People flee from violence in Lebanon

16.jpgThousands of Palestinians are leaving a refugee camp in northern Lebanon after three days of fighting between Fatah al-Islam and the Lebanese army. “Nahr al-Bared residents have taken advantage of the truce in the fighting to escape the besieged and heavily bombarded camp,” Hajj Rifaat, an official from the mainstream Fatah faction, said.

 

“Thousands of refugees – men, women and children – started fleeing on foot or by car … to take shelter in the nearby Beddawi camp,” he said on Tuesday. Residents took advantage after Fatah al-Islam said that it was ready to “respect a ceasefire” to help the residents of the camp.

 

Busloads of civilians are being evacuated. Some of the people who are fleeing are injured and require medical treatment. They are being taken to hospitals into the northern city of Tripoli.

 

UN officials in the Beddawi camp about 10km away said they expected 10,000 refugees to arrive through the night. Ibrahim Issa Dawoud, who left the camp with his wife and six children, said: “We thought this was our last chance because they will bulldoze the camp.
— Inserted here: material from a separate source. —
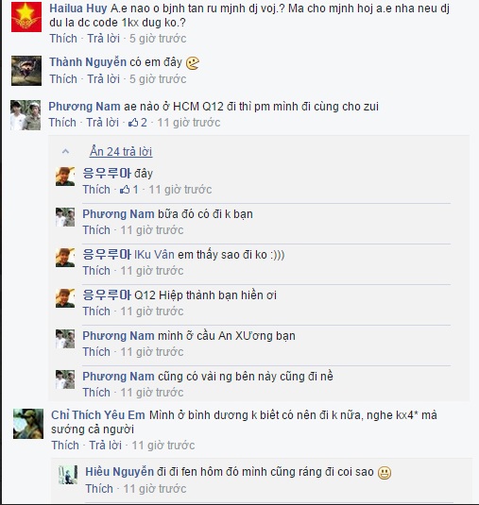View the 2 likes thumbs-up icon on Phương Nam's comment
The image size is (479, 505).
[133, 123]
That is why we took the risk and fled.”

The truce appeared to have collapsed when a UN aid convoy that had been allowed into the Nahr al-Bared came under fire. Four Palestinian civilians were killed and at least six critically injured before the trucks were forced to pull out.

The convoy had waited for hours outside the camp near Tripoli as humanitarian organisations warned of disaster if food, water and medicines did not reach the refugees soon.

 

The 40,000 Palestinians living in Nahr al-Bared are reportedly running out of supplies as the refugee camp remains virtually under siege.

 

Medical sources have been calling for a halt to the fighting so they can reach the dead and wounded on the streets. Omar Keenan, a doctor in one of the camp’s medical centres said that the situation was a “disaster”.
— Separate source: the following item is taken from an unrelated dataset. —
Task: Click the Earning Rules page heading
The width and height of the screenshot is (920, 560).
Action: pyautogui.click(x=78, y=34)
“There are severe casualties. We are in need of blood, our blood bank is empty. We are performing operations on the floor. These medical centres have come under fire and people are crying out for help. We have no ability to cope. The number of casualties is in the hundreds.

More than 80 people since Sunday have been killed in the country’s worst internal violence since the 1975-1990 civil war.